The TikTok algorithm could be split to provide a US-only version, claims a new report, which would possibly allow the popular social media app to avoid an upcoming ban. Meanwhile, developer ByteDance says the report is not accurate.
In March, the U.S. House of Representatives passed the “Protecting Americans From Foreign Adversary Controlled Applications Act,” which is legislation that would force TikTok owner ByteDance to sell the social media network or face a ban in the United States. The Senate later passed the bill, and President Biden signed off on the bill.
TikTok is now suing the US government to put a stop to the new legislation requiring ByteDance to sell TikTok to a company outside of China or face a ban in the United States.
While the sale may be blocked by the courts, US investors are gearing up for a buyout.
However, the Chinese government has placed a legal block on the algorithm being sold to a US company and TikTok owner ByteDance has said it would rather shut down the U.S. version of the social network than sell it to a U.S. company
A Reuters report claims that Bytedance is working on a US-only version of the algorithm.
TikTok is working on a clone of its recommendation algorithm for its 170 million U.S. users that may result in a version that operates independently of its Chinese parent and be more palatable to American lawmakers who want to ban it, according to sources with direct knowledge of the efforts.
The work on splitting the source code ordered by TikTok’s Chinese parent ByteDance late last year predated a bill to force a sale of TikTok’s U.S. operations that began gaining steam in Congress this year.
Now the TikTok Policy account on X has termed the report to be inaccurate.
The Reuters story published today is misleading and factually inaccurate.
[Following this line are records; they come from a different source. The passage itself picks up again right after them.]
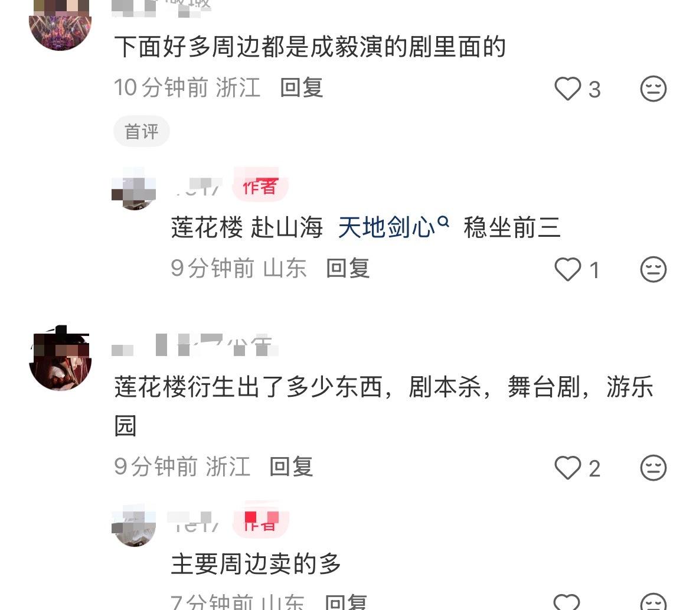Screen dimensions: 696x610
Task: Tap dislike face on 莲花楼衍生 comment
Action: pos(653,468)
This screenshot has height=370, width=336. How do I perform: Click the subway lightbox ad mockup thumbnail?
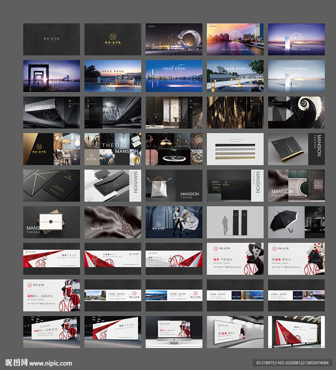pos(235,332)
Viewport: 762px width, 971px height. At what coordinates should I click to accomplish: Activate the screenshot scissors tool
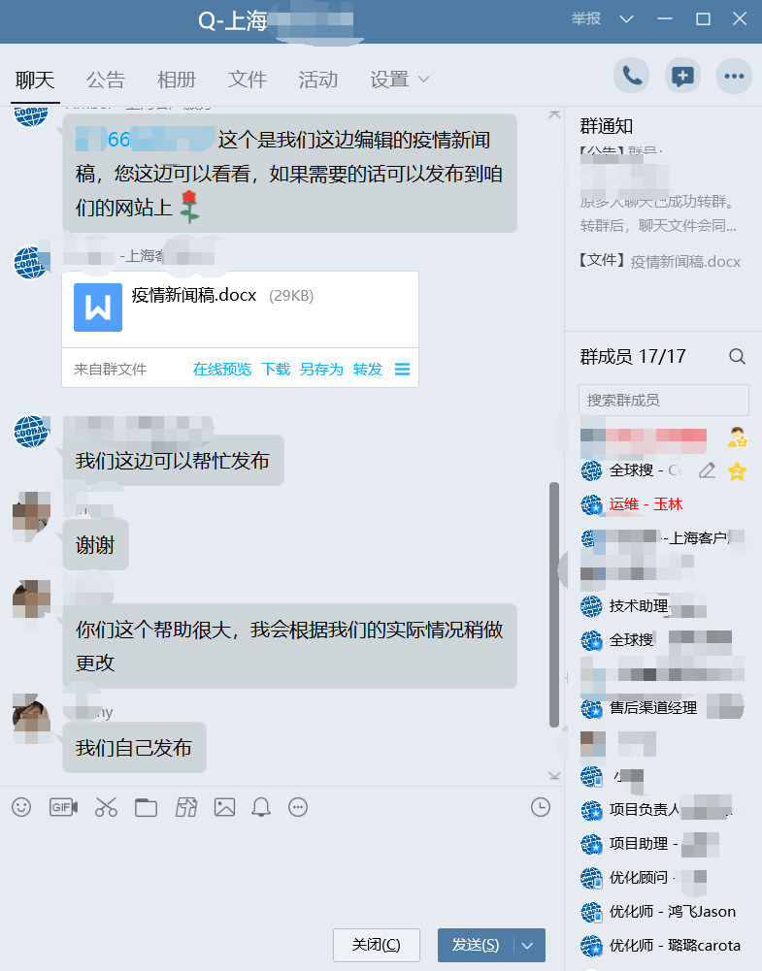point(106,807)
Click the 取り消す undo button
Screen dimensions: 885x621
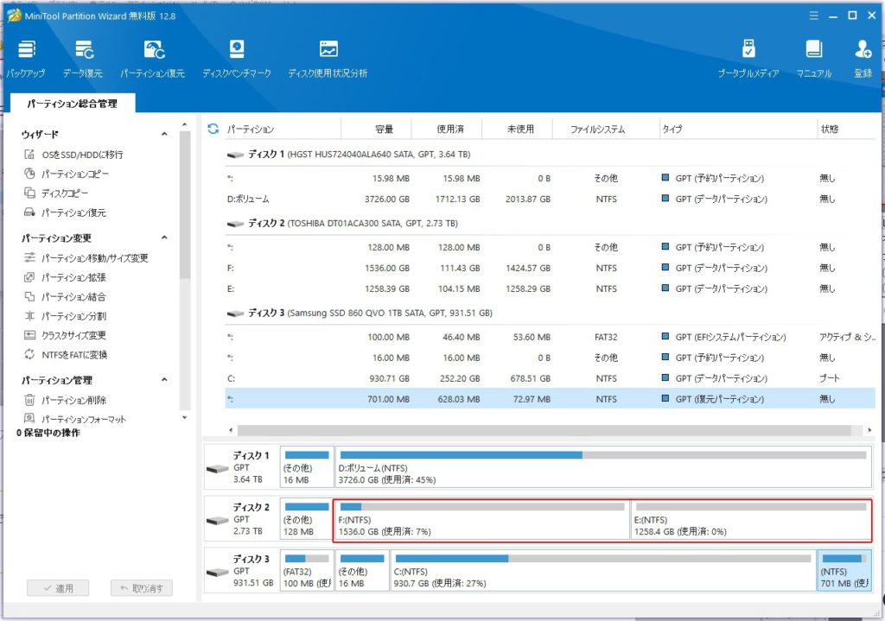[142, 588]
As we said in our court filing, the ‘qualified divestiture’ demanded by the Act to allow TikTok to continue operating in the United States is simply not possible: not commercially, not technologically, not legally. And certainly not on the 270-day timeline required by the Act.
However, the company does not specify which parts of the report are wrong, and the wording appears to simply restate the position it has previously taken: That the forced sale cannot happen for both legal and technical reasons.